Mais l’envie d’agir est parfois démoralisante. Mon but était d’aider les Grandes Plaines à retrouver leur santé, seulement je savais que notre ranch de Broken Heart était trop petit pour avoir une signification à leur échelle. Agir sur une surface assez importante pour provoquer un réel effet était probablement au-dessus de mes capacités, et cette insuffisance était capable de me rendre fou (p. 88).

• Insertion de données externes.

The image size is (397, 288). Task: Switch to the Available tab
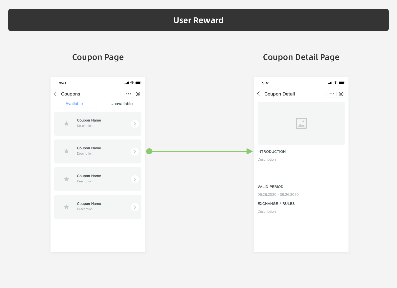(74, 104)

27Après le franchissement de ce seuil critique, réalisé avec l’acquisition du Cheyenne Ranch, vaste de 3000 hectares, O’Brien n’évoque plus cette question de la taille. Son entreprise a manifestement franchi un cap décisif.

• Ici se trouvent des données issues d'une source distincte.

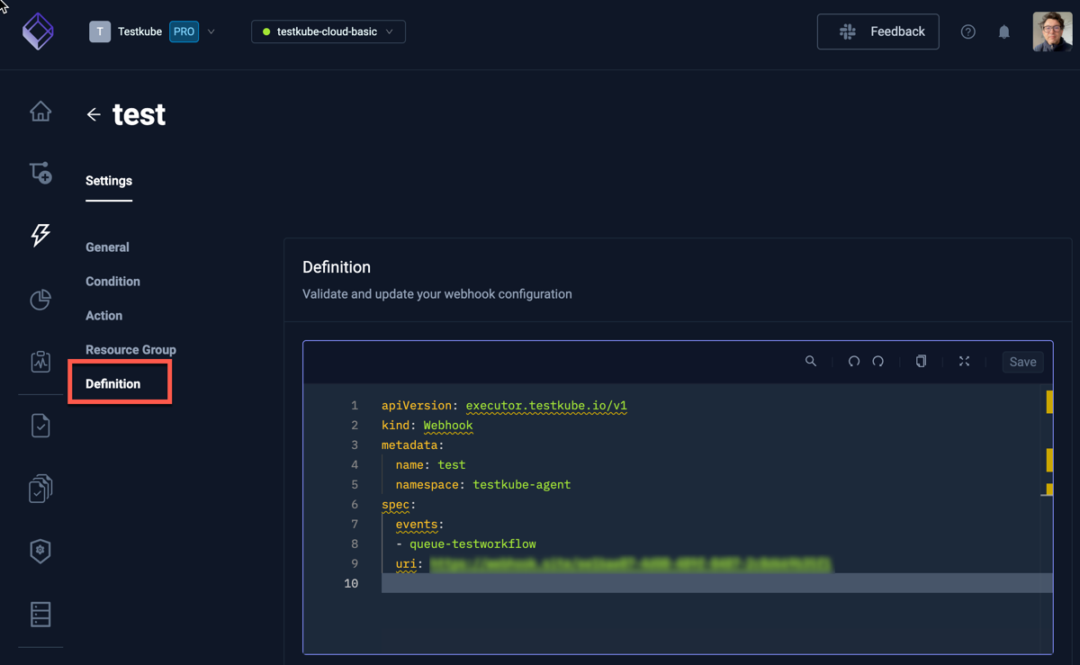This screenshot has width=1080, height=665.
Task: Open the Tests checkmark document icon
Action: (41, 425)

Le déploiement d’un processus de contractualisation sous-tend l’aventure
28O’Brien n’a pas de relations haut placées qui lui permettraient de donner vie à son rêve. Il n’a pas d’argent non plus, ce qui l’oblige à accepter des postes de techniciens, puis de chargé de cours à l’université le temps d’un semestre, afin de disposer de quelques ressources financières. Cela lui permet de rembourser l’emprunt d’une première ferme de 10 hectares qu’il acquiert à l’âge de vingt-cinq ans. Quelques années après, son diplôme en poche, il change pour un ranch d’une centaine d’hectares au pied des Black Hills, « là où la Prairie était encore intacte et où je pensais être plus à même d’écrire ». L’aventure des bisons commence avec le ranch de Broken Heart sur 500 hectares. Puis, ce sera Cheyenne Ranch sur 3000 hectares. Derrière ces chiffres et cette montée en puissance, un processus se révèle. O’Brien l’identifie comme tel, mais ne le qualifie pas davantage. En revanche, son texte foisonne d’indications qui permettent de suivre toutes les étapes de ce processus, comme s’il appartenait au lecteur d’en prendre conscience, de le reconstituer et, finalement, d’en comprendre la logique profonde avant de le nommer lui-même.
29En fait, le développement ou, mieux, le déploiement de l’aventure n’est possible que parce qu’il parvient à recruter, à associer et à impliquer un nombre croissant de personnes qui apportent, chaque fois, des compétences spécifiques, des ouvertures et des perspectives qui le nourrissent et lui permettent de grandir jour après jour, en franchissant des étapes nouvelles et décisives. Sans le soutien et l’apport de ces différentes personnes, il ne fait pas de doute que le projet d’O’Brien aurait tourné court. À lui seul, O’Brien n’aurait jamais pu aller aussi loin.
30Cela commence avec Erney, ami de jeunesse, rencontré sur les bancs de l’université, qui fait cause commune avec O’Brien dès sa toute première ferme et qui sait lui prêter main-forte en maintes occasions, à la fois par son sens des réalités pratiques et par ses conseils avisés. Puis, c’est la rencontre de Jill, jeune et belle femme divorcée, cuisinière hors pair et indiscutablement douée pour le commerce, tandis que Dan est totalement dépourvu du sens des affaires : « Je me suis mis à imaginer qu’il existait un gène pour le commerce et que j’en étais tout simplement privé » (p. 27). À mesure que l’affaire prend de l’ampleur, ce sont des clients, des fonctionnaires et des connaissances qui apportent leur pierre à l’édifice. Des Indiens Lakotas y jouent un rôle important, en donnant une dimension rituelle et éthique à la moisson7 des bisons, cependant qu’en retour, ils y trouvent un moyen de valoriser une partie de leur propre cheptel grâce à l’atelier mobile d’abattage des bisons que va acquérir l’entreprise. Pour finir, un riche couple propose spontanément aux O’Brien de les soutenir et de les accompagner dans leur projet en mettant à leur disposition une partie de leur fortune personnelle, mais surtout les conseils de spécialistes réputés du trading et de la stratégie d’entreprise. Au-delà, ce sont aussi, des chiens, des chevaux, des herbes indigènes, sans oublier les bisons, les faucons et la rivière qui se trouvent tous embarqués dans une aventure qui parvient à agréger des êtres à première vue totalement disparates, peu faits pour se rencontrer et encore moins faire œuvre commune.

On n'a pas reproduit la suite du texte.